* **Quoted text**:
━━━━━━━━━━

Skip to content

Bootstrapping the non-profit organisation Rule 9

This is the ninth post in a series applying Seth Godin’s rules of bootstrapping (see also here) to building a non-profit organisation.

Rule 9: Become ever more professional

Professionals do it right, they make it work, and they don’t take it personally.

Seth Godin

Of course your non-profit organisation should be professional.

You need to: 

  • Show up – be there for the people you seek to serve
  • Show up – it takes time to get good at what you do
  • Show up – you need to go deep in the context that you’re serving, know your clients and their context really, really well. Few people do this
  • Show up – for your clients and your team, especially when you don’t feel like it today
  • Keep your promises
  • Do good work that no-one else can do (if only because no-one else will)
  • Make it work – which might mean going beyond your technical contribution and paying attention to the necessary ‘wrapper
  • Understand the full stack of skills that make your organisation’s work possible, and get a working knowledge of as many of them as you can
  • Specialise
  • Find partners, colleagues, friends who complement your skills and personality
  • Learn to get help, delegate
  • Do you work in the right way – find lasting solutions that don’t sacrifice things that are important to you on the way
  • Stay client-focused – there might be a ‘show’, and you might even have a big role, but it isn’t about you
  • Stay honest – the professional pushes back against donors with ideas that won’t work, or won’t help even if they do work, or that aren’t really about the clients (see Rule 1)

━━━━━━━━━━

* **Tasks to complete**:
A. In the Rule 9 post, against whom does the professional push back in order to stay honest?
B. Finish out the Rule 9 post with the next part, starting after its final point on staying honest.
The listing after this point is separate from the Rule 9 post.

* **Information provided**:
━━━━━━━━━━

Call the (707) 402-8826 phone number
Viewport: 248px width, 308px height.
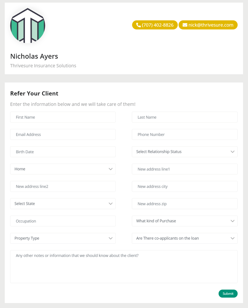(x=157, y=25)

━━━━━━━━━━

* **Written responses**:
A. Donors whose ideas won't work, won't help even if they do work, or aren't really about the clients.

B.
  • Stay honest – be clear about what you do and don’t, explain what’s not working, own your mistakes
  • Find the right price for your work – a price that enables you to do it sustainably and with space for human connection, ensuring of course that your work is worth more than people pay for it
  • Create more value than you capture
  • Communicate clearly – you have to take responsibility for knowing your audience, for being clear and convincing, for stopping from time to time to make sure you’re being understood
  • Build assets – deliberately do things that will make it easier tomorrow
  • Be there early
  • Start on time
  • Stop on time
  • Stopping on time means, with enough time to talk to people afterwards
  • Create boundaries that allow you to do good work, and to be generous
  • Be committed – overcome The Resistance (ala Pressfield)
  • Read and learn – all the time
  • Read within your field
  • Read outside your field
  • Read fiction, poetry – they’ll enrich what you do
  • Apply what you learn – try new things
  • Understand how new technologies have and are changing your work
  • Try to see the future
  • Think about what you do
  • Write about what you do
  • Connect with others that do what you do, or things like it
  • Be generous – share what you know

I’m stopping writing now, so that I can go and show up for some people by making pancakes.

I'd love to hear your thoughts and recommended resources...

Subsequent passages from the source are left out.